Wow. That’s potentially the dumbest waste of a sentence in the history of language. So, essentially, you’re telling me about some vague ethereal notion you have about somehow altering your appearance, but you don’t know how you’re exactly going about it? Well, stranger, I don’t care about your appearance, first of all. Secondly, YOU DON’T EVEN HAVE AN IDEA. You’re telling me about NOTHING at all. You’ve taken a statement that’s stupid and pointless (I’m going to get a tattoo) and made it even more stupid and pointless. This is like saying, “I’d like to invent something, but I just can’t think of anything to invent.” It’s actually impressive, when you think about it. It makes shit like “it is what it is” seem like a fucking passage out of the Portrait of the Artist as a Young Man.
Here’s a little info regarding tattoos:
No cartoon characters- Yeah, Snoopy’s awesome. He’s gonna look bad on your arm. I promise. You know those guys with Taz, Mickey Mouse, Calvin (ahem), Dagwood? Those tattoos all look crappy, yours will too. Trust me.
No alien type shit- This should seriously be a general rule of fashion. No aliens from the mind of HR Gieger, no aliens from hippy tee shirts with the big green lightbulb heads. It’s a bad idea. I so promise that alien tattoos will repel pussy with the zeal and power of wearing panty hose over your face and carrying a jar of chloroform.

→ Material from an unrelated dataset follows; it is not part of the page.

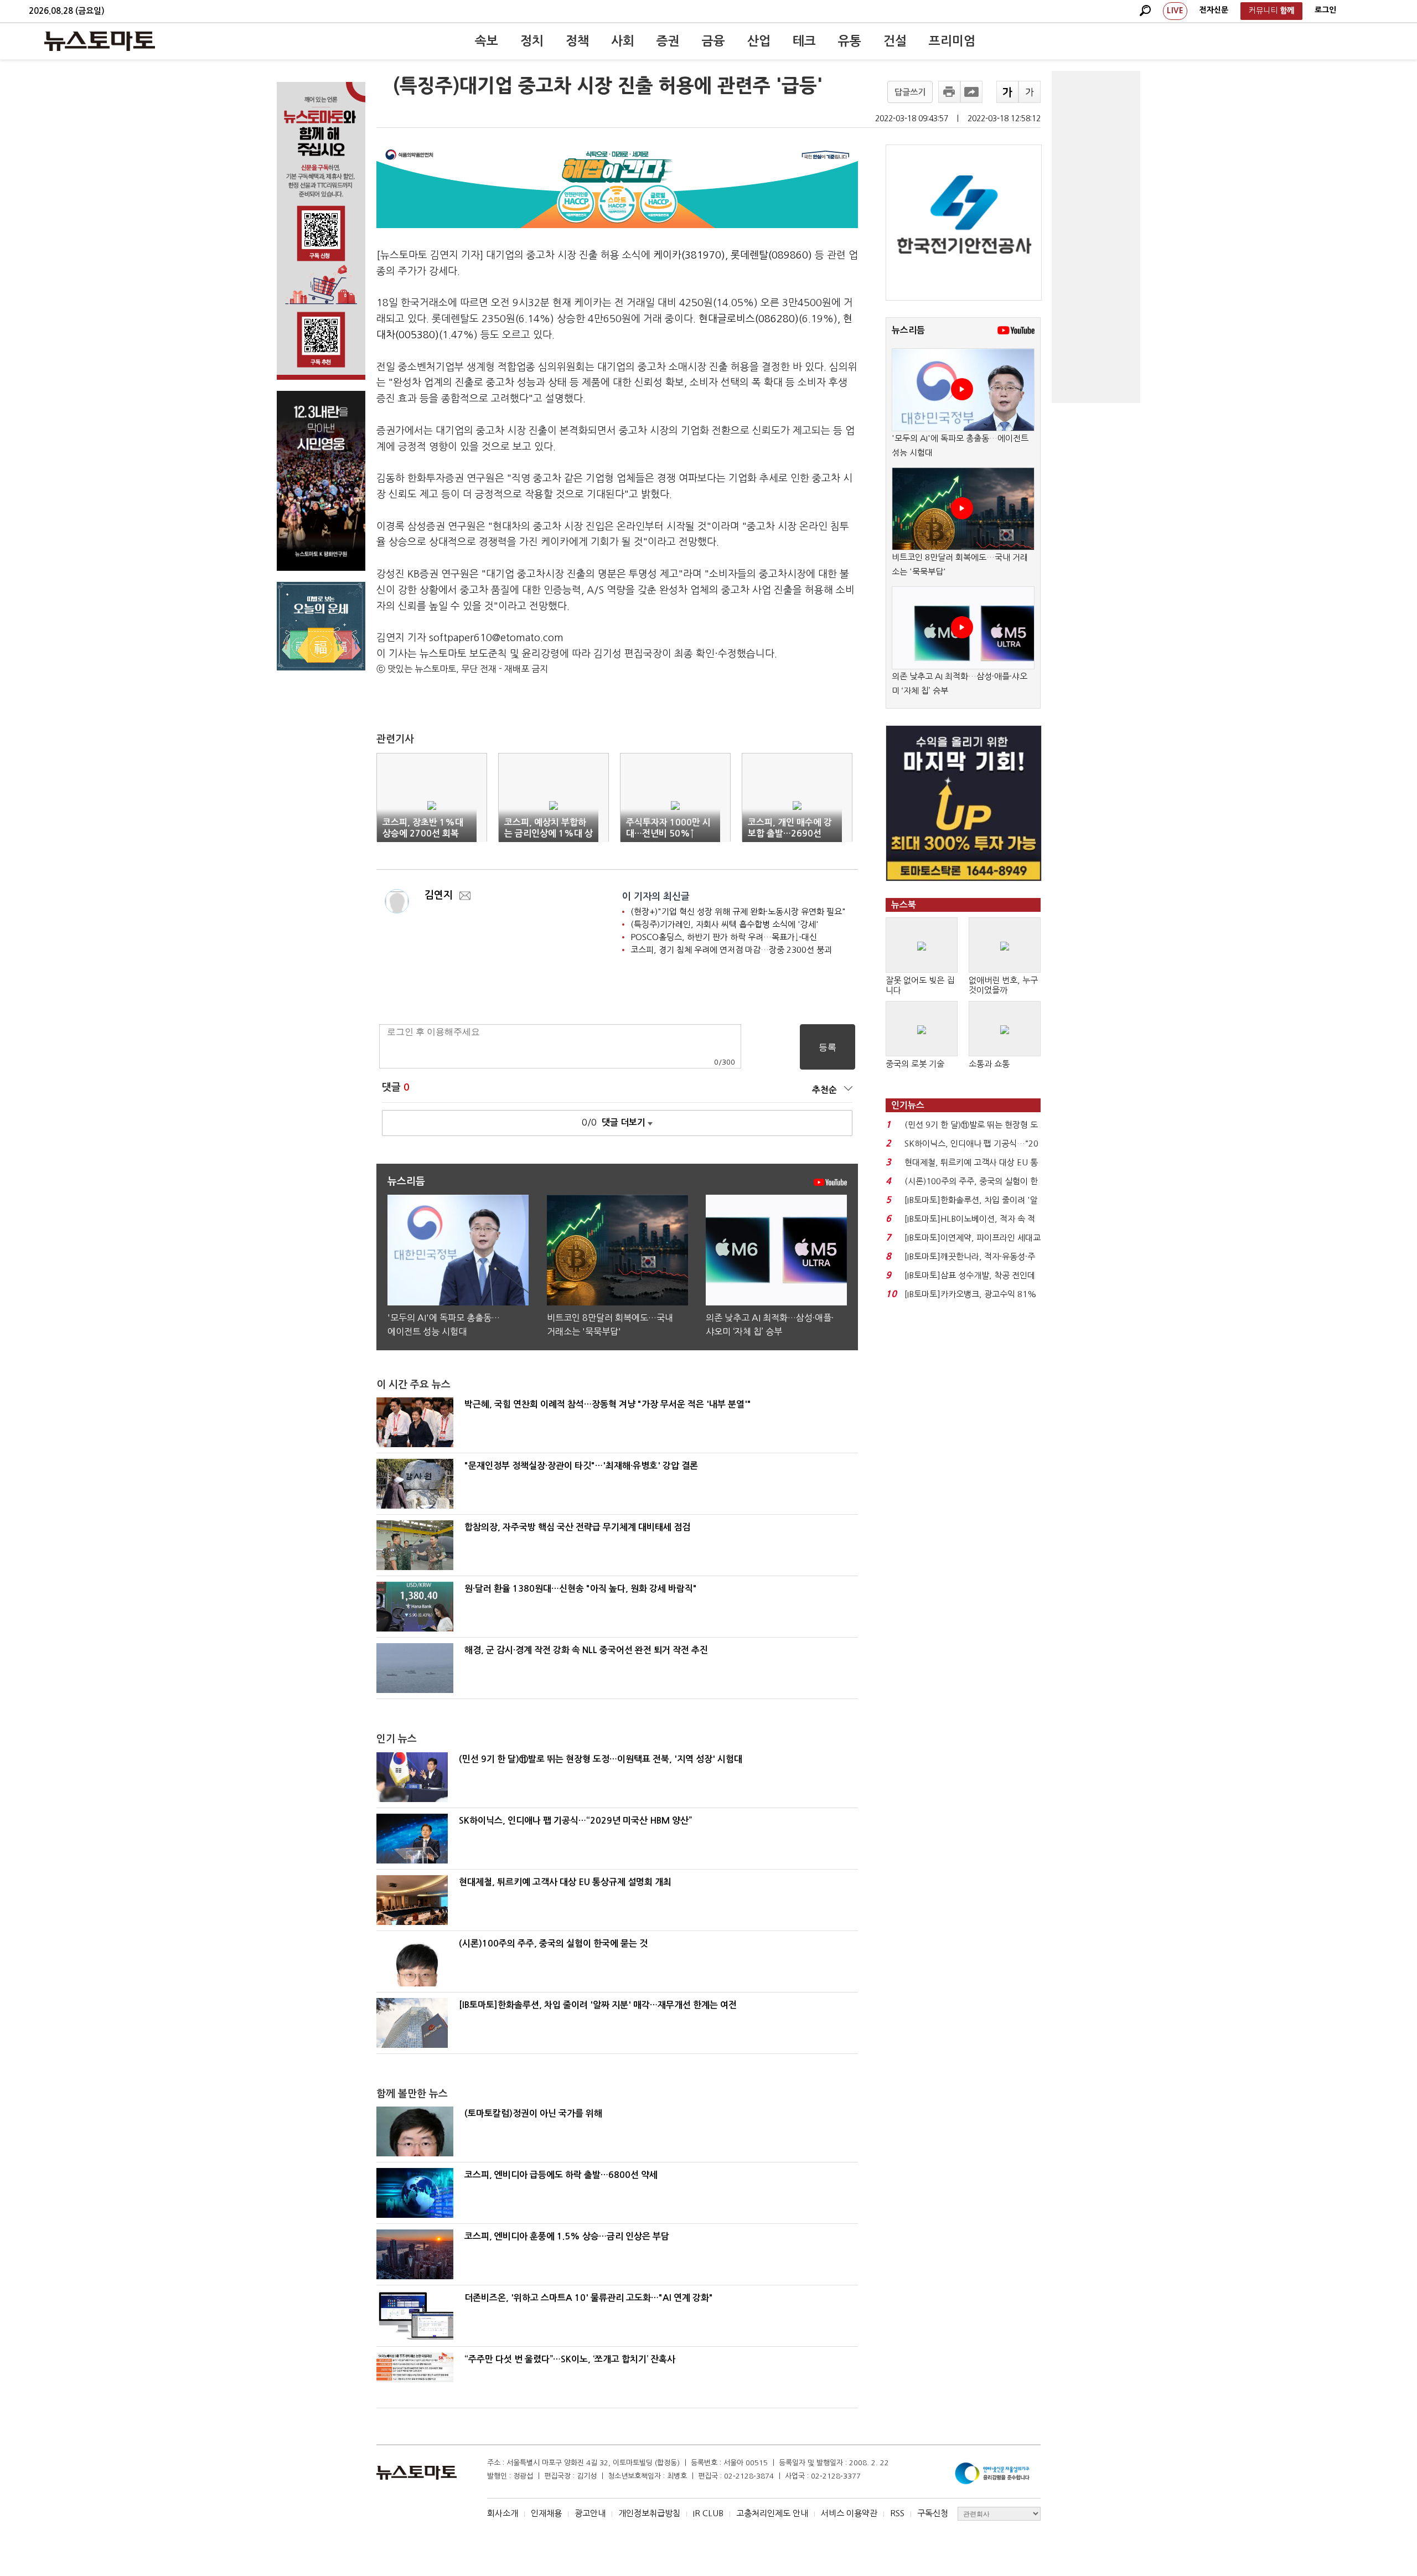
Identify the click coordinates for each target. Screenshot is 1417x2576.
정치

If you’re a chubby chick with severe bangs and big boobs and you’re covered with sailor tattoos, congratulations. You’re the Cracker Barrel of girls. There’s a million of you. Guys, no matter where you travel, there’s always one of these chicks to make you feel like you’re right back at home. Maybe this one doesn’t bartend, drink PBR and have an ex boyfriend with a shaved head and a goatee. She does? Weird.
Entertain the idea of getting super strange tattoos. A tattoo of a nautical star is dumb. But a tattoo of a nautical pie would be pretty righteous. A tattoo of, say, ghandi dressed up as Rocky Balboa would be neat. You get the idea. That shit is funny. Your tattoos, unless they’re you know, a memorial for a dead child or something, will cease to have any meaning to you almost instantly. So go wild.

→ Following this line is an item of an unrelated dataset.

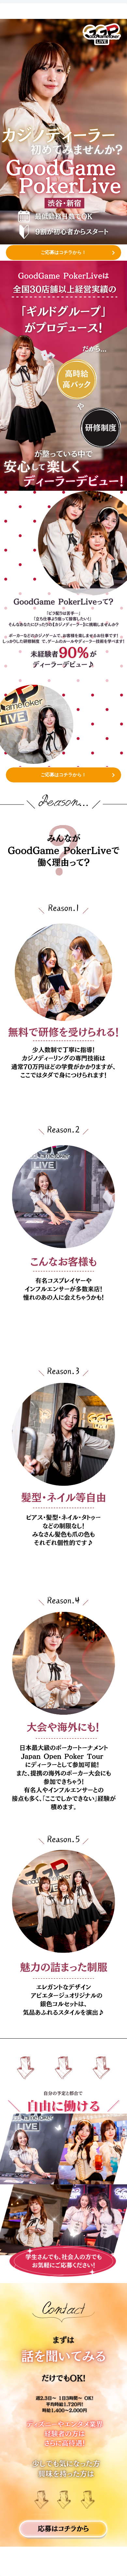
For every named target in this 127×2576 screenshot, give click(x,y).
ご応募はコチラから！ (63, 252)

Nah, I take that back. Wizards are cool.
Don’t ever EVER EVER EVER EVER wear some dumb sleeveless shirt or take off your shirt or unbutton your shirt just to show off some tattoo while you’re out just letting shit roar. It’s a pretty transparent move and it’s dorky. It’s so fucking dorky that it’s making me angry. Dorks.
Don’t get your face tattooed unless you’re A) not worried about ever getting any sort of job (so you’re either set for life or you’re comfortable living in a car) and B) ridiculously good looking. I have seen exactly two people who pull off face tattoos, and they’re both extremely handsome. Fucked up wastoids with almost no chance of living to get old, but very handsome.
Tattoos that match are the best ones. Tattoos that match that you and your friend do yourselves are even better. You can order a tattoo machine on line. I encourage all of you to get one and just go off.
If you’re a girl and you think your chest is a sort of a hidden place for a tattoo, or your legs for that matter, think again. That shit is out there. Go to the bar and check out the chubby chick with the bangs for an example of how prominent a chest tattoo is on a woman.
Finally, tattoos are stupid. Ami James and Kat Von D and all that shit on TV have sort of convinced the world that tattoos are really important and vital to asserting social independence and all that, but think about it. If that shit’s the subject of TV shows on fucking TLC, it’s hardly the anti establishment, iconoclastic statement that it used to be, huh? Well, unless you get Taz in a USA speedo. That’s off the fucking chain.